The court concluded that the Guardianship Act of Georgia gives a guardian the power to enter into a binding arbitration agreement prior to the dispute if the exercise of that power is reasonably necessary to adequately provide the support, care, health and welfare of the ward. The court found that such authority was “reasonably necessary” to adequately care for the ward, and the guardian was empowered to enter into a pre-trial arbitration arrangement on behalf of the ward in connection with the care. Otherwise, without these appropriate powers, guardians would either be unable to perform routine contracts such as telephone, banking, and utility contracts (most of which contain arbitration agreements), or would have to seek the approval of the probate court for each agreement. an impracticable process.

According to the Supreme Court ruling, guardians can continue to enter into contracts for their wards that include arbitration provisions, and companies such as nursing homes can enforce these agreements without fear of the guardian changing their minds or selective rejection of the arbitration provision. But the opinion can also have greater implications. Eleven years ago, the Georgia Supreme Court agreed to investigate a case in which a family member – in this case a health care attorney – was authorized to sign an arbitration agreement to admit a loved one to a nursing home. See Life Care Centers v. Smith, 298 Ga. App. 739, 681 SE2d 182 (2009), certificates issued (February 1, 2010). As in the recent Fountain case, the appeals court had ruled that the family member had the authority to arrange admission to the resident’s nursing home, but not agree to arbitrate any disputes that might arise out of that admission. Before the Supreme Court could issue a judgment on Life Care, the parties came to an agreement, thereby depriving the Supreme Court of the opportunity to rule on the matter. Since then, the appeals court has issued at least six opinions on the authority of relatives to enter into nursing home arbitration agreements, with inconsistent and generally unfavorable results.

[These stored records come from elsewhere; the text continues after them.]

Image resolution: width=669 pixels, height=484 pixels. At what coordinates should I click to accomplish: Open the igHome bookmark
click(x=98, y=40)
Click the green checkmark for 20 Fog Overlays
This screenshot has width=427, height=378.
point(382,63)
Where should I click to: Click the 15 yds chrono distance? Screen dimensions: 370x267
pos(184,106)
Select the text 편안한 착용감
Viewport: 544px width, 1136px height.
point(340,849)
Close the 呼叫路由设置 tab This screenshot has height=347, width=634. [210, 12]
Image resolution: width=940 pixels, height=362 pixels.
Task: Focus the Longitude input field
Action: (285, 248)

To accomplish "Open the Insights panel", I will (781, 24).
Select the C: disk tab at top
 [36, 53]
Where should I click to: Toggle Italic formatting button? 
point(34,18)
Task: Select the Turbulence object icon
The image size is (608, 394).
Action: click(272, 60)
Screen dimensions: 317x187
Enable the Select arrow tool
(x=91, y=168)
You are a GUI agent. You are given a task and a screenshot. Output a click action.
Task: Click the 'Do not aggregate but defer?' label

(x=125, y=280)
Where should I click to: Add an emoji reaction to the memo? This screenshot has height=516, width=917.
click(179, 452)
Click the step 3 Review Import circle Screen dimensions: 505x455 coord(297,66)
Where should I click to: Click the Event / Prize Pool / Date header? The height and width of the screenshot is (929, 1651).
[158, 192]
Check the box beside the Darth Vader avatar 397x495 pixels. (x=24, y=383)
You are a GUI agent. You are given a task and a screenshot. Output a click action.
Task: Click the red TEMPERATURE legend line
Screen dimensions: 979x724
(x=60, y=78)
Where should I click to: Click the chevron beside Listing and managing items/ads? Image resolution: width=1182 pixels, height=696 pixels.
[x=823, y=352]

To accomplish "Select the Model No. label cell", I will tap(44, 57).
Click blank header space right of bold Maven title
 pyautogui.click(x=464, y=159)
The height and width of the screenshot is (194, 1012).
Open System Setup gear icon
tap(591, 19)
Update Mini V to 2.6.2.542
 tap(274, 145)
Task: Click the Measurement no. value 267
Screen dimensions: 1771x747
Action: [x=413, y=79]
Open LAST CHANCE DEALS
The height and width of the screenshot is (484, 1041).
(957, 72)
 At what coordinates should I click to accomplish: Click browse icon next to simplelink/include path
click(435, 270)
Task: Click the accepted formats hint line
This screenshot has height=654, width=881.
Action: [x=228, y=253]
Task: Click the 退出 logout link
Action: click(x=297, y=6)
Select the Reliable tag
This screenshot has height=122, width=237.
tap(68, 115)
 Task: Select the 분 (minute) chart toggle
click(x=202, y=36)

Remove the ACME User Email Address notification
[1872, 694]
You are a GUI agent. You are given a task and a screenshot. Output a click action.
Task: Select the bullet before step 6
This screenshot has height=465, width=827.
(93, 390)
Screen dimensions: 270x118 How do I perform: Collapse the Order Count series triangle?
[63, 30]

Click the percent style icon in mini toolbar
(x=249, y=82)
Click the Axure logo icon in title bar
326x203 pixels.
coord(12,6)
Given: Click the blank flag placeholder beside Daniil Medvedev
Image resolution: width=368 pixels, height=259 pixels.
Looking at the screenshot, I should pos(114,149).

The recent Fountain Supreme Court ruling did not mention Life Care or the other Court of Appeal rulings that established a family member’s power to enter into an arbitration agreement related to a nursing home admission. But Fountain’s reasoning should apply equally when analyzing a family member’s authority to consent to arbitration in the context of a nursing home admission, whether that authority comes from a guardianship, a guardianship, or some other law. Typically, if the family member has the authority to admit the loved one to a nursing home, that family member should have the authority to arbitrate disputes arising out of that admission. As with the Guardianship Act, Georgian law allows a family member to admit a loved one to a health facility, such as a nursing home, under certain circumstances. Healthcare admission agreements cover a whole range of topics, from choosing a doctor to choosing a laundry service to agreeing to an operation. All of this is “reasonably necessary” to provide adequate care for the family member, as well as the power to decide how to resolve disputes arising out of such admission. Indeed, as in its most recent Fountain opinion, the Supreme Court has consistently enforced and upheld arbitration agreements on arbitration matters. See Norton, 300 Ga. 736 (stating that an arbitration agreement between a nursing home and a patient is enforceable against the patient’s husband in an unlawful death suit). Fountain’s reasoning should therefore apply equally to arbitration agreements signed by family members authorized to admit a patient into a health care facility.

Arbitration provides a fair, fast, private and efficient method of dispute resolution that is beneficial to residents, their families and the health system as a whole. The Georgia Supreme Court decision allows representatives to choose this preferred form of dispute resolution.